Снова пошел дождь. С темного неба лились потоки воды. Шум перекрывал все остальные звуки, почва на поляне превратилась в болото; мы бежали к грузовику, выдергивая ноги из грязи. Отец сидел на пассажирском сиденье – полупрозрачный, едва узнаваемый силуэт. Я подумывал расквитаться с ним прямо на месте, однако не хотел делать этого на виду у сына. Но судьба предавшего меня родителя – человека, которого я всегда любил и в то же время побаивался – уже висела на волоске. Последняя соломинка вот-вот упадет на спину верблюда.
Он отдал нас Дикки на растерзание. Сидел в чертовом грузовике, а Дикки позволил спуститься в подземелье, чтобы нас прикончить. Не считая прочих бесчисленных мерзостей, которые творил ранее. У меня в голове до сих пор не укладывалось, как такое возможно. Теперь я был практически уверен – очень часто, если не всегда, именно отец и являлся тем Страшилой с мешком на голове, который сопровождал Коротышку Гаскинса.
Что ж, скоро все выяснится.
А моя задача на ближайшее время – спасти Уэсли.
– Извини, тебе придется ехать в кузове, – прокричал я сыну сквозь непрекращающийся ливень. – Нужно придумать, как попроще отмыть кровь. Надеюсь, дождь управится.
– А как же ты? – прокричал в ответ Уэсли. Его глаза сверкнули в темноте – могу поклясться, сверкнули! Я увидел, как к сыну возвращается его прежнее «я». Тому зомби из подземелья и в голову не пришли бы эти четыре слова.
– Обо мне не беспокойся. – Я уже предвидел, что мне готовит ближайшее будущее, и с тяжелым сердцем смирился. – Просто верь. Полезай в кузов.

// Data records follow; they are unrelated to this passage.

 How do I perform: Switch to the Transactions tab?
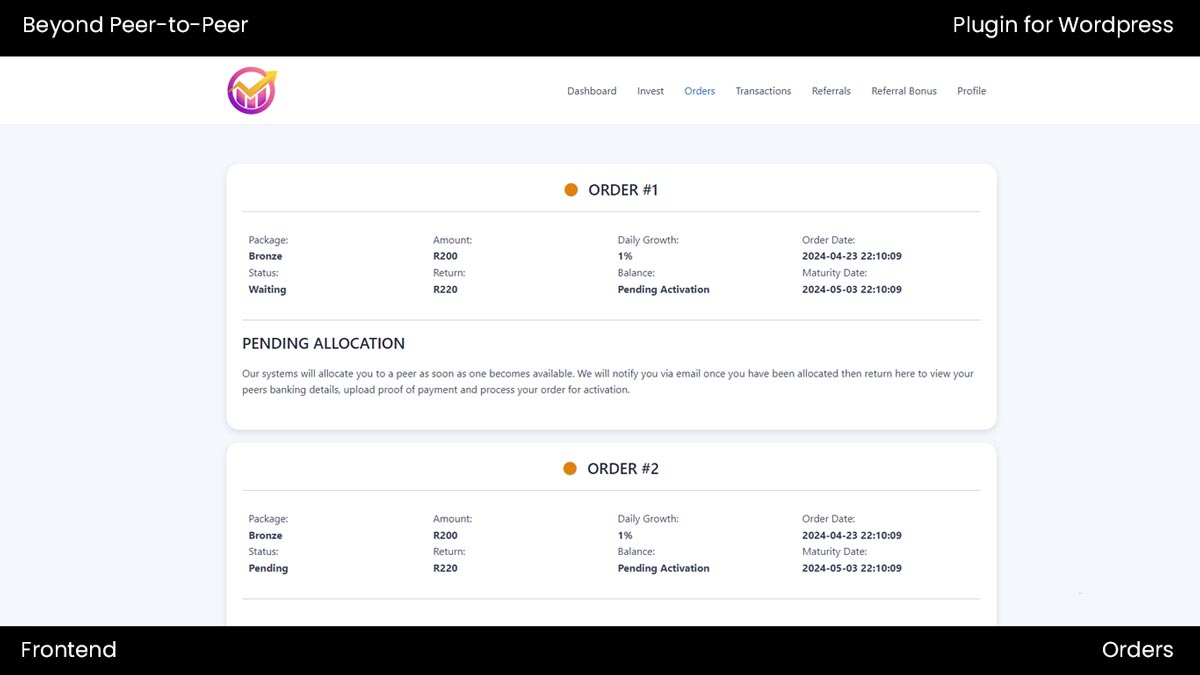[763, 91]
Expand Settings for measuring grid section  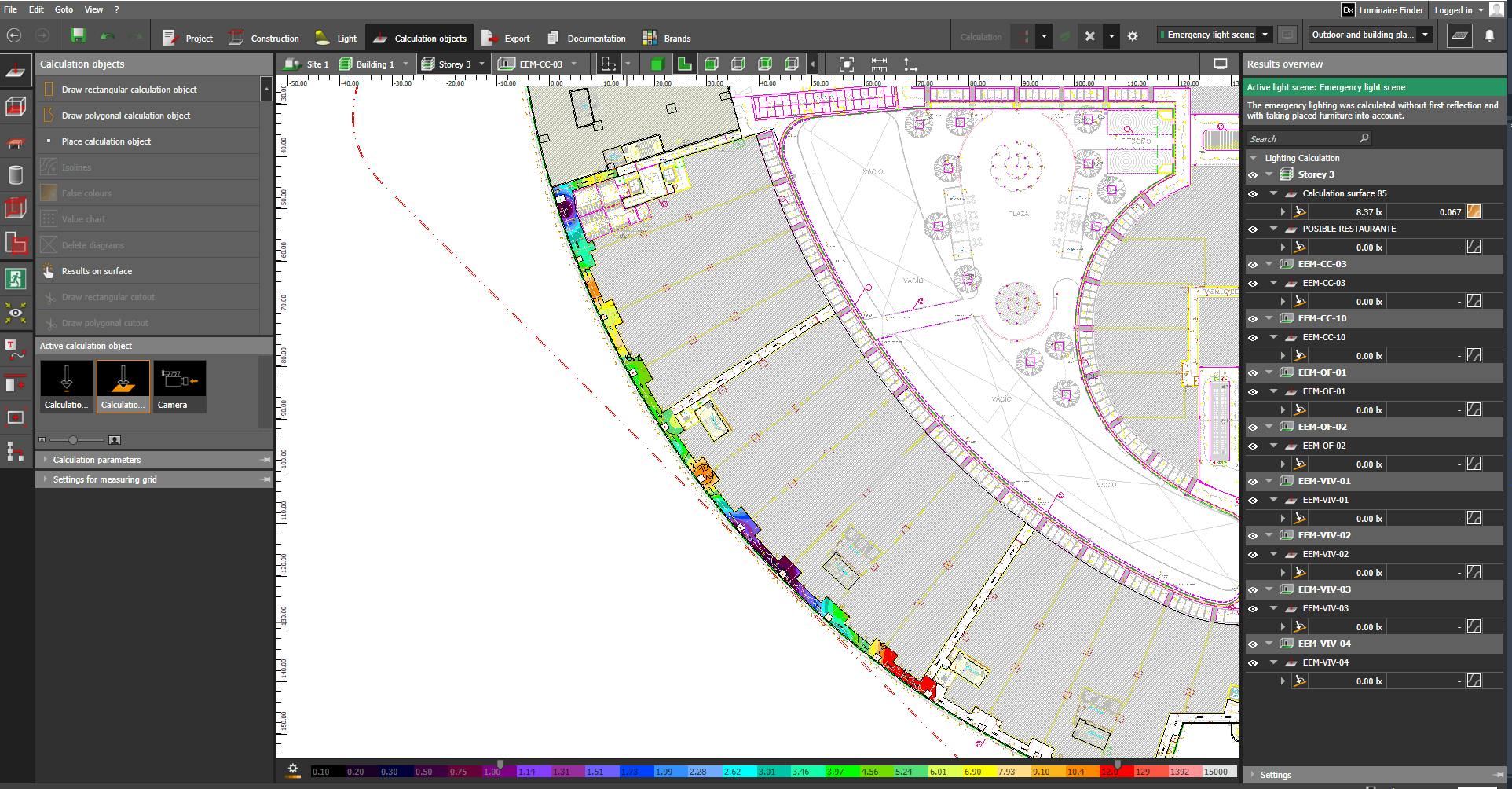pos(104,479)
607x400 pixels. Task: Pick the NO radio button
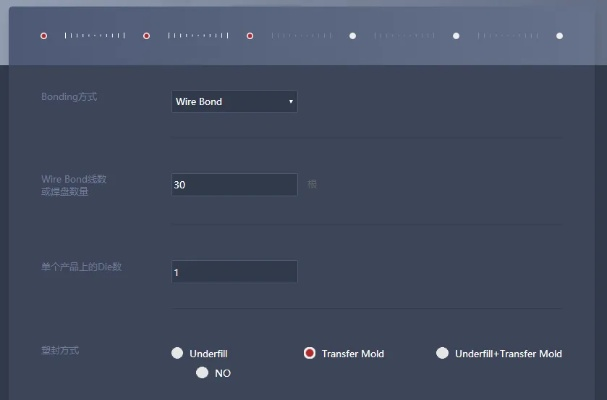[202, 373]
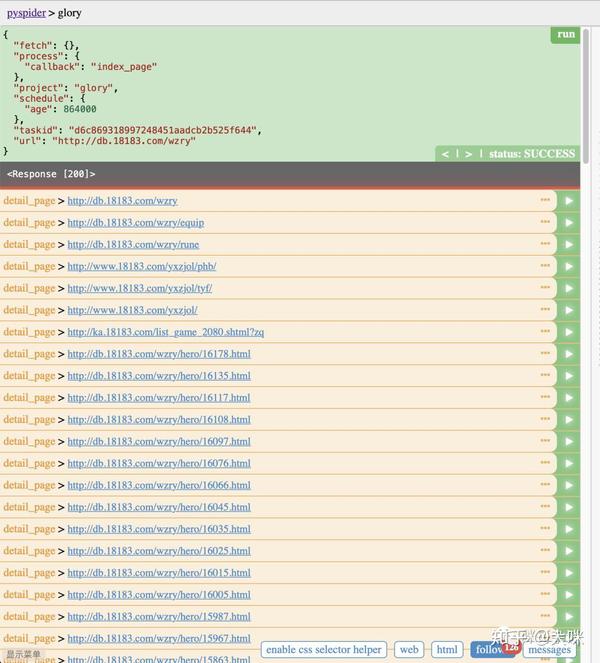The height and width of the screenshot is (663, 600).
Task: Show ellipsis details for hero/16135.html row
Action: click(545, 376)
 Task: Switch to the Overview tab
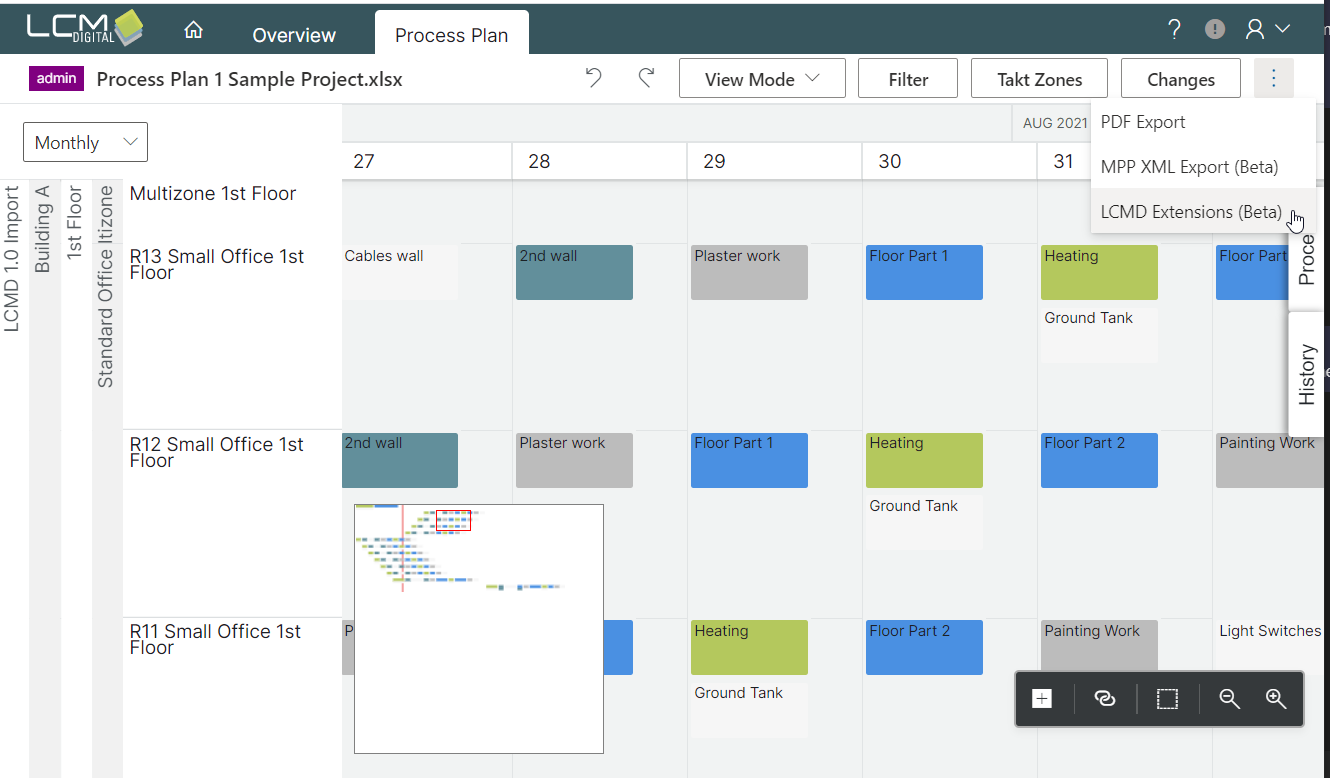pos(294,35)
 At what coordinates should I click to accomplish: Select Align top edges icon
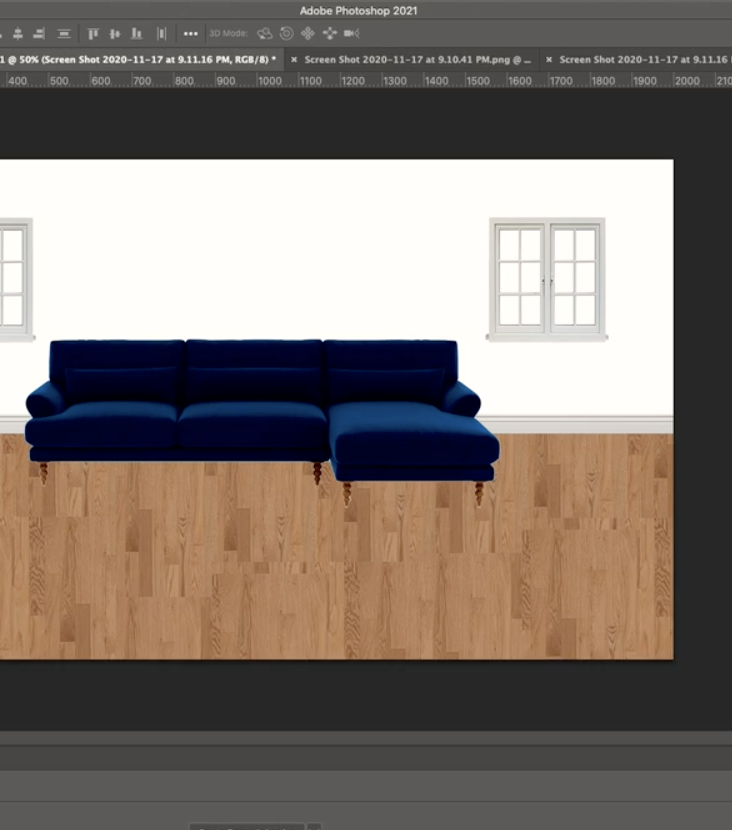(x=93, y=33)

Он выполнил приказ – тень махнула через борт, – а я открыл водительскую дверь и забрался в кабину. С промокшей одежды лилась вода, словно после купания в болоте. Я завел мотор, не взглянув на отца и не сказав ему ни слова. Он сидел молча, в прострации. Забрать ключи у Дикки было первой задачей, которую я выполнил в Доме Безгласия, перед тем как покинуть подземелье. Второй задачей было ударить этого подонка в сердце попавшимся под руку ножом и дождаться, пока он перестанет дышать. Более легкой работы я и представить не мог.
Грузовик пробуксовал, но все-таки выехал с поляны.
Я вел машину сквозь сырую ночь.
Мои мысли были с Андреа. Мои мысли были с Мейсоном. И с Логаном. И с Хейзел.
Однако больше всего я думал об Уэсли.